Alat-alat untuk mendiagnosis penyakit otak pada saat saya masih menjadi residen (training) di bagian bedah saraf juga masih menggunakan jarum yang ditusukkan ke pembuluh darah di leher untuk memasukkan 02 (oksigen/ hawa), melalui pungsi lumbal ke dalam rongga otak, atau dalam dunia kedokteran dikenal dengan istilah pneumo­ensefalografi/pneumoventrikulogran (PEGIPVG), dan yang lain adalah mielografi. Pemeriksaan-pemeriksaan tersebut membuat pasien sangat menderita.

Saat ini dengan adanya Computed Tomography Scan (CT Scan), Computed Tomography Angiography (CT Angiography), Magnetic Resonance Angiography (MRA), dan Digital Sub­straction Angiography (DSA), cara mendiagnosis penyakit otak tidak lagi menimbulkan rasa nyeri (kecuali pada saat penyuntikan kontras), dan lebih jelas dalam menentukan diagnosis sebelum operasi.
Fungsi-fungsi pemeriksaan tersebut adalah sebagai berikut. Dengan menggunakan sinar-X, pemeriksaan CT Scan dapat memperlihatkan struktur otak, termasuk susunan ruangan cairan otak, bentuk, ukuran, serta posisinya. Ketidaknormalan jaringan akan menampilkan perubahan bentuk dan warna pada foto tersebut. Dibandingkan pemeriksaan lain, pemeriksaan ini dapat lebih jelas memperlihatkan struktur tulang tengkorak dan ada atau tidaknya pendarahan di dalam kepala. CT Angiography menggunakan alat CT Scan untuk melihat struktur pembuluh darah otak.

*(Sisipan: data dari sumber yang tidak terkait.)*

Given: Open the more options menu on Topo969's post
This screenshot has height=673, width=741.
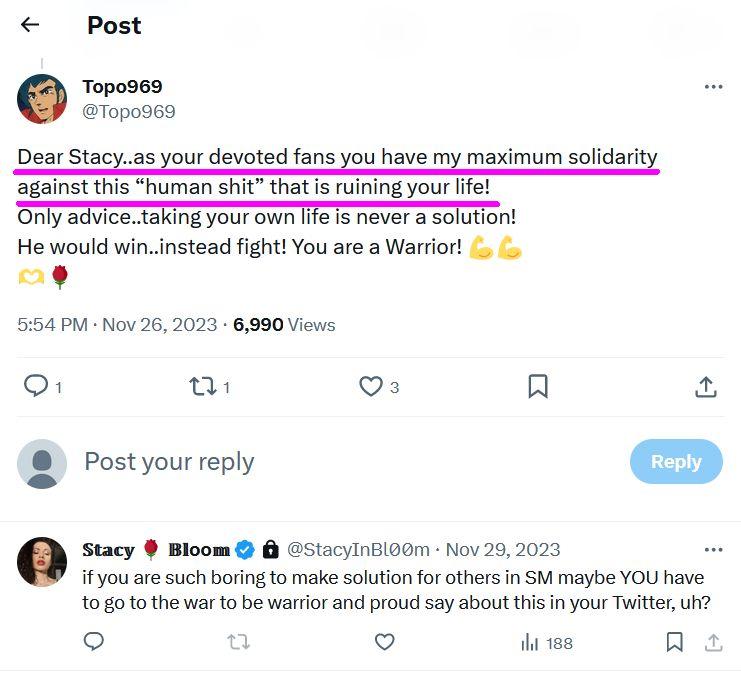Looking at the screenshot, I should (x=713, y=87).
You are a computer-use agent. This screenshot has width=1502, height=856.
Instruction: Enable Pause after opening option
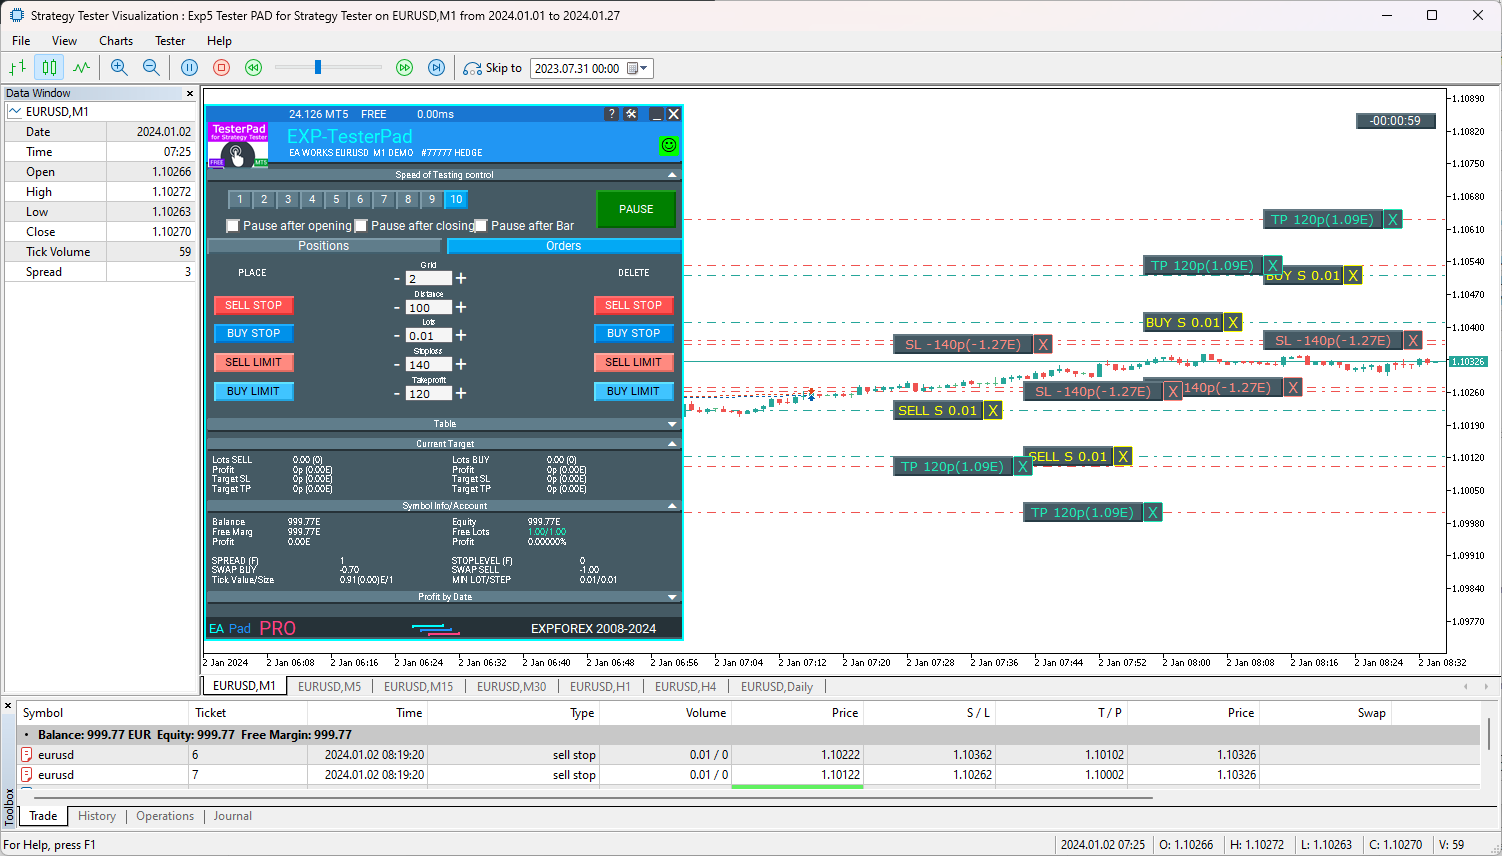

Berbeda dengan CT Scan, MRI menggunakan medan magnet untuk melihat struktur-struktur dalam otak secara jelas clan terperinci dalam pelbagai jenis potongan tanpa perlu mengubah posisi pasien. Selain itu, pemeriksaan ini juga sangat sensitif terhadap proses perubahan kimia pada jaringan otak, sehingga dapat dibedakan waktu terjadinya suatu kelainan: apakah masih baru, agak lama, atau sudah sangat lama. Perkembangan MRI dari kekuatan magnet rendah (low Tesla) ke kekuatan magnet tinggi (high Tesla) memungkinkan penambahan beberapa aplikasi baru, seperti Magnetic Resonance Spectroscopy (untuk melihat kan­dungan kimia suatu kerusakan jaringan otak) dan MRI fungsional otak (untuk melihat fungsi bagian-bagian otak, bagian mana yang aktif, mana yang kurang aktif).

Seperti halnya CT Angiography, MRA juga menggunakan alat MRI untuk melihat struktur pembuluh darah otak secara lebih detail. Sedangkan, DSA merupakan terobosan teknologi mutakhir dari pemeriksaan angiografi, yang dapat memberikan gambaran pembuluh darah yang lebih jelas dan terperinci serta mampu menghilangkan bayangan latar belakang (tulang belulang).
Demikianlah, sekadar catatan singkat untuk lebih mem­perkenalkan ilmu bedah saraf kepada masyarakat umum sebagai tambahan pengetahuan.